Eliza was glad to be left to her own devices. Her mind was a tangle of questions, and a slow-burning anger at her father was working its way through her. He had not prepared her for any of this. The way they had moved from place to place, the fact that she had never even met her Sorma relatives, the little he had told her about her mother – all this had new meaning now, and she wanted to be alone with her thoughts.
Nobody had told her where she could or couldn’t go, so she assumed she was free to wander where she pleased. It would take some time, but she decided to go right around the inside of the Citadel. In particular, she wanted to see what lay on the other side of its walls. In this, she was quickly disappointed. The only windows she found were narrow slits that faced onto the huge rolling grounds. None faced in the other direction. They could be in the middle of a city or on the top of a mountain, for all she knew. The hallways were all alike, vast and doorless, and so exploring them was not terribly exciting.
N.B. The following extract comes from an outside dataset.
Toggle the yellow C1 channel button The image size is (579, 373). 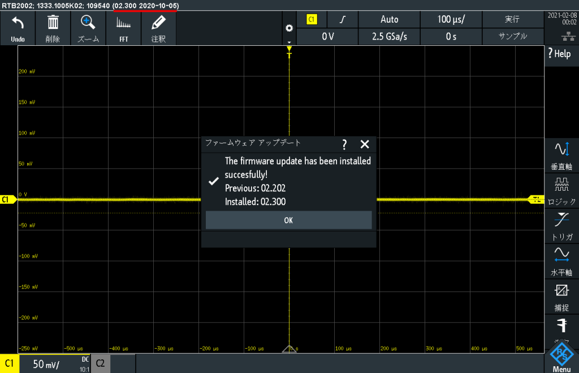click(x=10, y=363)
Each window she came across, and they were few and far between, offered the same view of the grounds from a slightly different angle. She was looking out at the Inner Sanctum when a voice next to her said, “Lah, wonder if they found out who done it yet.”
Eliza nearly leaped out of her skin. Standing right beside her was a boy a few inches taller than she was, with dark, closely cropped hair, long-lashed brown eyes, and a friendly smile. His black eyebrows pointed up a little at the ends. She hadn’t heard him approach but quickly realized who he must be.
“Sorry.” He grinned. “Didnay mean to scare you.”
Embarrassed at having appeared so jumpy, Eliza said a bit gruffly, “I spec you’re Charlie.”
“And I spec you’re Eliza,” he said. “Ma told me you were exploring. Took me forever to find you.”
“This place is prize big,” said Eliza, then cringed. What an obvious thing to say!
“Have you seen the Portrait Gallery?” Charlie asked.
Eliza shook her head.
“You’re going in the right direction for it. The Gallery is good if you’re bored. I mean, it’s pretty much the only place to go if you cannay conjure a door. Can you conjure doors?”
“I dinnay think so,” said Eliza, remembering how the door to Kyreth’s study had appeared and disappeared. “No.”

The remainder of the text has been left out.